Olha, eu tenho dois tipos de lixo, o seco (reciclável) e o úmido (orgânico). A sacolinha que eu coloquei o material reciclável também será reciclada, mas a que eu coloquei o material orgânico (não-reciclável) não será, pois ela irá confinar o lixo para ir ao aterro sanitário, realizando um trabalho técnico. Esse trabalho é de isolar o lixo, que está dentro dela, do meio ambiente, para evitar que o chorume do lixo - que é a água de chuva que cai em cima do aterro e faz a lavagem do aterro virando aquele líquido preto, que tem uma alta carga poluente - atinja o solo e o lençol freático. Só para entendermos, um aterro sanitário, da forma que realmente tem que ser feito, não são aqueles lixões que existem por aí, é um lugar onde se deve cavar um buraco e colocar uma manta de plástico, pode ser o polietileno ou o próprio pvc, para evitar que o chorume do lixo atinja o solo e o lençol freático. Esse chorume é coletado e vai para uma outra “piscina” de chorume, também forrada com polietileno ou pvc. Quando acaba a vida útil do aterro, eu venho com uma outra manta por cima, forro ele e fica como se eu tivesse uma grande sacola, um sacolão. Em milhões de anos aquilo vai virar petróleo, já que o petróleo é carbono, e 60% do que tem no aterro é resto de comida.
Voltando para a nossa casa, aquele saquinho que temos com material orgânico futuramente vai estar no aterro, cumprindo um papel. Essa sacola não tem que ser reciclada, pois ela tem a sua função, que é de suma importância.

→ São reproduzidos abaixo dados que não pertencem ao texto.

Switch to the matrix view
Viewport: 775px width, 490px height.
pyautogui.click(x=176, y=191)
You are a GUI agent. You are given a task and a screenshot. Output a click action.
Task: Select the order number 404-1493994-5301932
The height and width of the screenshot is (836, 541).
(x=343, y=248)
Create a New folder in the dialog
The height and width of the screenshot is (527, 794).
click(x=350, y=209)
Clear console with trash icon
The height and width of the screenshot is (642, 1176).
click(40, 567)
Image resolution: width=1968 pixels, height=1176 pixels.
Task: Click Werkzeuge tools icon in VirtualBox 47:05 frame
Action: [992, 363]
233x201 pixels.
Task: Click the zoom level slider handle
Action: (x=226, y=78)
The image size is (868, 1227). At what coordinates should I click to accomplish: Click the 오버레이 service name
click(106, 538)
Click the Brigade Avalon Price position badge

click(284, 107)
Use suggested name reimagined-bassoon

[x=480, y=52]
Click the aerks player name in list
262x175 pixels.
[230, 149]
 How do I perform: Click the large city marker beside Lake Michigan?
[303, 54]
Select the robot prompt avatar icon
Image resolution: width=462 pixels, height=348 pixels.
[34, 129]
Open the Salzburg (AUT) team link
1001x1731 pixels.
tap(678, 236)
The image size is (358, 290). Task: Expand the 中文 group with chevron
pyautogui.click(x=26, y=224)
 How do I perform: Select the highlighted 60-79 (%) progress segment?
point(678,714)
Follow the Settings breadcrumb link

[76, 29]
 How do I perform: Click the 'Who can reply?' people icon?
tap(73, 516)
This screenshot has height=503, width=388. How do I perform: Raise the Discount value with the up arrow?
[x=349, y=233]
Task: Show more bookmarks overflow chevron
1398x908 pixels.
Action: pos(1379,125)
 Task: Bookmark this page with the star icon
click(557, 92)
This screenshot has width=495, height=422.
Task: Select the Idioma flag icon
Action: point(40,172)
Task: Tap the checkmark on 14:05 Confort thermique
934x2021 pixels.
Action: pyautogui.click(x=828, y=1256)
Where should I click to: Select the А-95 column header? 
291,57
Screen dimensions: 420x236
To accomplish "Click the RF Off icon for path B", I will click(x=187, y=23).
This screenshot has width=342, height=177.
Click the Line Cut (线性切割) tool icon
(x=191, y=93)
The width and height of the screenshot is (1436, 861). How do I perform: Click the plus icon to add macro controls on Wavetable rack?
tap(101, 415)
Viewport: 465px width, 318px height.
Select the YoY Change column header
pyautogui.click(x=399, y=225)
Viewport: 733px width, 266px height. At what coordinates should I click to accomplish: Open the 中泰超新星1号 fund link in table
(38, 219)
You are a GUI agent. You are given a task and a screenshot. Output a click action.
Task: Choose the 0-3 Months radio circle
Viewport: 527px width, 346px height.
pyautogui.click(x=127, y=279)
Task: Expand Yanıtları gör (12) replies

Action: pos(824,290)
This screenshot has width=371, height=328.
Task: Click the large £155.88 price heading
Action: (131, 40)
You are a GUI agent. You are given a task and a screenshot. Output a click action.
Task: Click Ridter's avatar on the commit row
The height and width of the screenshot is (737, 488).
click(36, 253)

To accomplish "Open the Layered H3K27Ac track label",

Veja o que é sustentabilidade na visão de Miguel Bahiense
A sustentabilidade é um tripé. Qualquer tripé para se sustentar precisa que os três pés estejam do mesmo tamanho e tenham a mesma importância. Esse tripé tem que ser social, ambiental e econômico. As pessoas acham que se não for verde não é sustentável, mas não é isso, o produto pode ser verde e barato, mas causa um impacto social sério, daí temos que lembrar do tripé. Então, nenhum desses aspectos pode ter mais importância do que o outro, dentro do que se define como sustentável. Os três itens têm que sobreviver. Se eu tenho um produto e eu digo que ele é sustentável ele tem que me dar uma vantagem econômica, socialmente responsável e ambientalmente correta.